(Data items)
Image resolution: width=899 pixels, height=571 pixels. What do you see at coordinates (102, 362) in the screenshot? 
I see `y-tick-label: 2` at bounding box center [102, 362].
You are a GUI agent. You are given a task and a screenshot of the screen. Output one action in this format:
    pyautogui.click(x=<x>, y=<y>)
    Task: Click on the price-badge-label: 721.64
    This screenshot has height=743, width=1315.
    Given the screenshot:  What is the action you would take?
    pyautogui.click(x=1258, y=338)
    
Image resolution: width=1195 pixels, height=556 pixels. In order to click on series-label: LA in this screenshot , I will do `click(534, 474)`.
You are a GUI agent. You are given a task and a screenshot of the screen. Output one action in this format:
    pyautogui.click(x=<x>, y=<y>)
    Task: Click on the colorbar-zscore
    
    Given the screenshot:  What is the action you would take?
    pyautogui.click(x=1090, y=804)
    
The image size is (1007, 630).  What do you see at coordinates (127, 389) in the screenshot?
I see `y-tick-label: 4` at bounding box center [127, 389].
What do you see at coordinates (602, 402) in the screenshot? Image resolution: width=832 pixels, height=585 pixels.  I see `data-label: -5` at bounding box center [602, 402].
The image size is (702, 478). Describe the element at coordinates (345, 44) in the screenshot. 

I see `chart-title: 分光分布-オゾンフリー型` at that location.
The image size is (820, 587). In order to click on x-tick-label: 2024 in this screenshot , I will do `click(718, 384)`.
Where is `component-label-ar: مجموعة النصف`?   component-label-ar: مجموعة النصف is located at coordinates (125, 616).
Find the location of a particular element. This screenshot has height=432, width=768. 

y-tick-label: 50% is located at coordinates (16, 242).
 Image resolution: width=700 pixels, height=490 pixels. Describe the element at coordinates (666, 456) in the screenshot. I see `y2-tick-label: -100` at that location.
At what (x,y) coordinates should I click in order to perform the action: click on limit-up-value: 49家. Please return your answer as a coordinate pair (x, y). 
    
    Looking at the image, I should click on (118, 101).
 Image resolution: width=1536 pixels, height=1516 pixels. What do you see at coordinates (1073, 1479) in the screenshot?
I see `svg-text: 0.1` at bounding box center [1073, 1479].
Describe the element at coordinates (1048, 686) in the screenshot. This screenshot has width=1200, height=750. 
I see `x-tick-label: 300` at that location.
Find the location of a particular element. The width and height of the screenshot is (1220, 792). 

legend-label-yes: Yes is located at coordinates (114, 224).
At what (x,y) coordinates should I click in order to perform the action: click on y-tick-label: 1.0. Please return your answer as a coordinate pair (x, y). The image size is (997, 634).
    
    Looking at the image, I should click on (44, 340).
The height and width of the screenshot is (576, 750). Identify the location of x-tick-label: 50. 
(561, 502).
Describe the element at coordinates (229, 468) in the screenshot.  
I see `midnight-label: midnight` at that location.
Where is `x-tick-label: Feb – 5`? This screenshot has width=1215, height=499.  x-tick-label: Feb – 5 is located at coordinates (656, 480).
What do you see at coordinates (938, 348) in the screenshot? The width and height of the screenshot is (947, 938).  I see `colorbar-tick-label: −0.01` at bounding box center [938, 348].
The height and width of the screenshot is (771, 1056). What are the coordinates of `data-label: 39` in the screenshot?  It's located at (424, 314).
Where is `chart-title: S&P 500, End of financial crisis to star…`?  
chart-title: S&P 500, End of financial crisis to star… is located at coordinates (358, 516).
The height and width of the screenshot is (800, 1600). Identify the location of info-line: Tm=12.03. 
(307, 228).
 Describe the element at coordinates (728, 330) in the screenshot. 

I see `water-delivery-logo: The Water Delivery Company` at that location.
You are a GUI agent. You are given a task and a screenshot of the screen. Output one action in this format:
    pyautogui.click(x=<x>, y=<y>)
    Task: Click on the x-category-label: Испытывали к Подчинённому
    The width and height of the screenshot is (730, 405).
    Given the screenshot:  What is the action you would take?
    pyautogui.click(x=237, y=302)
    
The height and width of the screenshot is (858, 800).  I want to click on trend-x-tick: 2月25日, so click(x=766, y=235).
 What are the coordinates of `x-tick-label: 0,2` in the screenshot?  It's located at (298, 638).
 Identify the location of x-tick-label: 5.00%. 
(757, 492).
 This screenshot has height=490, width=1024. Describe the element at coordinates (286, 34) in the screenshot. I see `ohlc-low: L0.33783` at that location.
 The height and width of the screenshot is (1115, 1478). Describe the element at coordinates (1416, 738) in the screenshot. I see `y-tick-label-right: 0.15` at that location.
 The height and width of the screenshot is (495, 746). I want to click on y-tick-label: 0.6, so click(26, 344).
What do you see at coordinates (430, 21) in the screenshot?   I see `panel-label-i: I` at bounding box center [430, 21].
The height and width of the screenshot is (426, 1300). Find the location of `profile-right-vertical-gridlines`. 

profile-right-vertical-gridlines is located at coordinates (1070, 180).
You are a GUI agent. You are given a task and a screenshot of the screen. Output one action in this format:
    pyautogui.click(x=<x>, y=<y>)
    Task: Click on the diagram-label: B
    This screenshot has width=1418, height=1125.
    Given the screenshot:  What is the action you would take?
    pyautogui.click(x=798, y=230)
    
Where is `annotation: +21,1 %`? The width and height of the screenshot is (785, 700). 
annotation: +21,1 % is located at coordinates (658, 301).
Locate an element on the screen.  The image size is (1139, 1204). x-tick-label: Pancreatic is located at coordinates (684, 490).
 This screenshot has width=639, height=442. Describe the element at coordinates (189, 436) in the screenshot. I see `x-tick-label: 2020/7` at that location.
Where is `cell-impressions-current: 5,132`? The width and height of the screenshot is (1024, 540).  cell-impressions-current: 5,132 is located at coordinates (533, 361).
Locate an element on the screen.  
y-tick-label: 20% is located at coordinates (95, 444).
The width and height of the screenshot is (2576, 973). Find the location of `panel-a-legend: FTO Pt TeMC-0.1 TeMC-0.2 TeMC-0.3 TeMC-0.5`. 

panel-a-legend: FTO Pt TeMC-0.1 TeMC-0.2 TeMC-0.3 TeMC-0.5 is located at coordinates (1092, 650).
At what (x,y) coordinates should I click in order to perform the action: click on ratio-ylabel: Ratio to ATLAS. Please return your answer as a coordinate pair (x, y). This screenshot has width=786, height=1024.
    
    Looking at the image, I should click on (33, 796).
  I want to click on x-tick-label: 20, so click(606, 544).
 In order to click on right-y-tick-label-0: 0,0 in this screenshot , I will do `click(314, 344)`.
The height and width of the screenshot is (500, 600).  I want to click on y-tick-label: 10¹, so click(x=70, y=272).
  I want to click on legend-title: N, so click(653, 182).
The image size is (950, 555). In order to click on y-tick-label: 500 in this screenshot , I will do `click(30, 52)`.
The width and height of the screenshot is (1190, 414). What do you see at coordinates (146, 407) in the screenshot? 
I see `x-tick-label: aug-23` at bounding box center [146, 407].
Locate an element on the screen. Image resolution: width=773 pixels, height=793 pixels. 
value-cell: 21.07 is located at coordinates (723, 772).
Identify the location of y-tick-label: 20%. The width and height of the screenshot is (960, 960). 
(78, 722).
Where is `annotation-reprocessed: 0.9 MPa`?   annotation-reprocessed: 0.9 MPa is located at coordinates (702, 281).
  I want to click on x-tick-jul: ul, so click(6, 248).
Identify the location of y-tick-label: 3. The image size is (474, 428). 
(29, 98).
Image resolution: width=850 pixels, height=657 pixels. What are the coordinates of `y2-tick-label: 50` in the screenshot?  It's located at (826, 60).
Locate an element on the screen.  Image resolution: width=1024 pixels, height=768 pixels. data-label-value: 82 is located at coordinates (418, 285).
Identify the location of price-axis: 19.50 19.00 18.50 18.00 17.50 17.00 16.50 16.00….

■ Problem: Copy all of the records above word for word, keeping every line unchanged.

■ Answer for this exercise:
Image resolution: width=899 pixels, height=571 pixels. What do you see at coordinates (102, 362) in the screenshot? 
I see `y-tick-label: 2` at bounding box center [102, 362].
You are a GUI agent. You are given a task and a screenshot of the screen. Output one action in this format:
    pyautogui.click(x=<x>, y=<y>)
    Task: Click on the price-badge-label: 721.64
    This screenshot has height=743, width=1315.
    Given the screenshot:  What is the action you would take?
    pyautogui.click(x=1258, y=338)
    
Image resolution: width=1195 pixels, height=556 pixels. In order to click on series-label: LA in this screenshot , I will do `click(534, 474)`.
You are a GUI agent. You are given a task and a screenshot of the screen. Output one action in this format:
    pyautogui.click(x=<x>, y=<y>)
    Task: Click on the colorbar-zscore
    
    Given the screenshot:  What is the action you would take?
    pyautogui.click(x=1090, y=804)
    
The image size is (1007, 630).  What do you see at coordinates (127, 389) in the screenshot?
I see `y-tick-label: 4` at bounding box center [127, 389].
What do you see at coordinates (602, 402) in the screenshot? Image resolution: width=832 pixels, height=585 pixels.  I see `data-label: -5` at bounding box center [602, 402].
The image size is (702, 478). Describe the element at coordinates (345, 44) in the screenshot. 

I see `chart-title: 分光分布-オゾンフリー型` at that location.
The image size is (820, 587). In order to click on x-tick-label: 2024 in this screenshot , I will do `click(718, 384)`.
Where is `component-label-ar: مجموعة النصف`?   component-label-ar: مجموعة النصف is located at coordinates (125, 616).
Find the location of a particular element. This screenshot has height=432, width=768. 

y-tick-label: 50% is located at coordinates (16, 242).
 Image resolution: width=700 pixels, height=490 pixels. Describe the element at coordinates (666, 456) in the screenshot. I see `y2-tick-label: -100` at that location.
At what (x,y) coordinates should I click in order to perform the action: click on limit-up-value: 49家. Please return your answer as a coordinate pair (x, y). 
    
    Looking at the image, I should click on (118, 101).
 Image resolution: width=1536 pixels, height=1516 pixels. What do you see at coordinates (1073, 1479) in the screenshot?
I see `svg-text: 0.1` at bounding box center [1073, 1479].
Describe the element at coordinates (1048, 686) in the screenshot. This screenshot has width=1200, height=750. 
I see `x-tick-label: 300` at that location.
Find the location of a particular element. The width and height of the screenshot is (1220, 792). 

legend-label-yes: Yes is located at coordinates (114, 224).
At what (x,y) coordinates should I click in order to perform the action: click on y-tick-label: 1.0. Please return your answer as a coordinate pair (x, y). The image size is (997, 634).
    
    Looking at the image, I should click on (44, 340).
The height and width of the screenshot is (576, 750). Identify the location of x-tick-label: 50. 
(561, 502).
Describe the element at coordinates (229, 468) in the screenshot.  
I see `midnight-label: midnight` at that location.
Where is `x-tick-label: Feb – 5`? This screenshot has width=1215, height=499.  x-tick-label: Feb – 5 is located at coordinates (656, 480).
What do you see at coordinates (938, 348) in the screenshot? The width and height of the screenshot is (947, 938).  I see `colorbar-tick-label: −0.01` at bounding box center [938, 348].
The height and width of the screenshot is (771, 1056). What are the coordinates of `data-label: 39` in the screenshot?  It's located at (424, 314).
Where is `chart-title: S&P 500, End of financial crisis to star…`?  
chart-title: S&P 500, End of financial crisis to star… is located at coordinates (358, 516).
The height and width of the screenshot is (800, 1600). Identify the location of info-line: Tm=12.03. 
(307, 228).
 Describe the element at coordinates (728, 330) in the screenshot. 

I see `water-delivery-logo: The Water Delivery Company` at that location.
You are a GUI agent. You are given a task and a screenshot of the screen. Output one action in this format:
    pyautogui.click(x=<x>, y=<y>)
    Task: Click on the x-category-label: Испытывали к Подчинённому
    The width and height of the screenshot is (730, 405).
    Given the screenshot:  What is the action you would take?
    pyautogui.click(x=237, y=302)
    
The height and width of the screenshot is (858, 800).  I want to click on trend-x-tick: 2月25日, so click(x=766, y=235).
 What are the coordinates of `x-tick-label: 0,2` in the screenshot?  It's located at (298, 638).
 Identify the location of x-tick-label: 5.00%. 
(757, 492).
 This screenshot has height=490, width=1024. Describe the element at coordinates (286, 34) in the screenshot. I see `ohlc-low: L0.33783` at that location.
 The height and width of the screenshot is (1115, 1478). Describe the element at coordinates (1416, 738) in the screenshot. I see `y-tick-label-right: 0.15` at that location.
 The height and width of the screenshot is (495, 746). I want to click on y-tick-label: 0.6, so click(26, 344).
What do you see at coordinates (430, 21) in the screenshot?   I see `panel-label-i: I` at bounding box center [430, 21].
The height and width of the screenshot is (426, 1300). Find the location of `profile-right-vertical-gridlines`. 

profile-right-vertical-gridlines is located at coordinates (1070, 180).
You are a GUI agent. You are given a task and a screenshot of the screen. Output one action in this format:
    pyautogui.click(x=<x>, y=<y>)
    Task: Click on the diagram-label: B
    This screenshot has width=1418, height=1125.
    Given the screenshot:  What is the action you would take?
    pyautogui.click(x=798, y=230)
    
Where is `annotation: +21,1 %`? The width and height of the screenshot is (785, 700). 
annotation: +21,1 % is located at coordinates (658, 301).
Locate an element on the screen.  The image size is (1139, 1204). x-tick-label: Pancreatic is located at coordinates (684, 490).
 This screenshot has width=639, height=442. Describe the element at coordinates (189, 436) in the screenshot. I see `x-tick-label: 2020/7` at that location.
Where is `cell-impressions-current: 5,132`? The width and height of the screenshot is (1024, 540).  cell-impressions-current: 5,132 is located at coordinates (533, 361).
Locate an element on the screen.  
y-tick-label: 20% is located at coordinates (95, 444).
The width and height of the screenshot is (2576, 973). Find the location of `panel-a-legend: FTO Pt TeMC-0.1 TeMC-0.2 TeMC-0.3 TeMC-0.5`. 

panel-a-legend: FTO Pt TeMC-0.1 TeMC-0.2 TeMC-0.3 TeMC-0.5 is located at coordinates (1092, 650).
At what (x,y) coordinates should I click in order to perform the action: click on ratio-ylabel: Ratio to ATLAS. Please return your answer as a coordinate pair (x, y). This screenshot has width=786, height=1024.
    
    Looking at the image, I should click on (33, 796).
  I want to click on x-tick-label: 20, so click(606, 544).
 In order to click on right-y-tick-label-0: 0,0 in this screenshot , I will do `click(314, 344)`.
The height and width of the screenshot is (500, 600).  I want to click on y-tick-label: 10¹, so click(x=70, y=272).
  I want to click on legend-title: N, so click(653, 182).
The image size is (950, 555). In order to click on y-tick-label: 500 in this screenshot , I will do `click(30, 52)`.
The width and height of the screenshot is (1190, 414). What do you see at coordinates (146, 407) in the screenshot? 
I see `x-tick-label: aug-23` at bounding box center [146, 407].
Locate an element on the screen. Image resolution: width=773 pixels, height=793 pixels. 
value-cell: 21.07 is located at coordinates (723, 772).
Identify the location of y-tick-label: 20%. The width and height of the screenshot is (960, 960). 
(78, 722).
Where is `annotation-reprocessed: 0.9 MPa`?   annotation-reprocessed: 0.9 MPa is located at coordinates (702, 281).
  I want to click on x-tick-jul: ul, so click(6, 248).
Identify the location of y-tick-label: 3. The image size is (474, 428). 
(29, 98).
Image resolution: width=850 pixels, height=657 pixels. What are the coordinates of `y2-tick-label: 50` in the screenshot?  It's located at (826, 60).
Locate an element on the screen.  Image resolution: width=1024 pixels, height=768 pixels. data-label-value: 82 is located at coordinates (418, 285).
Identify the location of price-axis: 19.50 19.00 18.50 18.00 17.50 17.00 16.50 16.00….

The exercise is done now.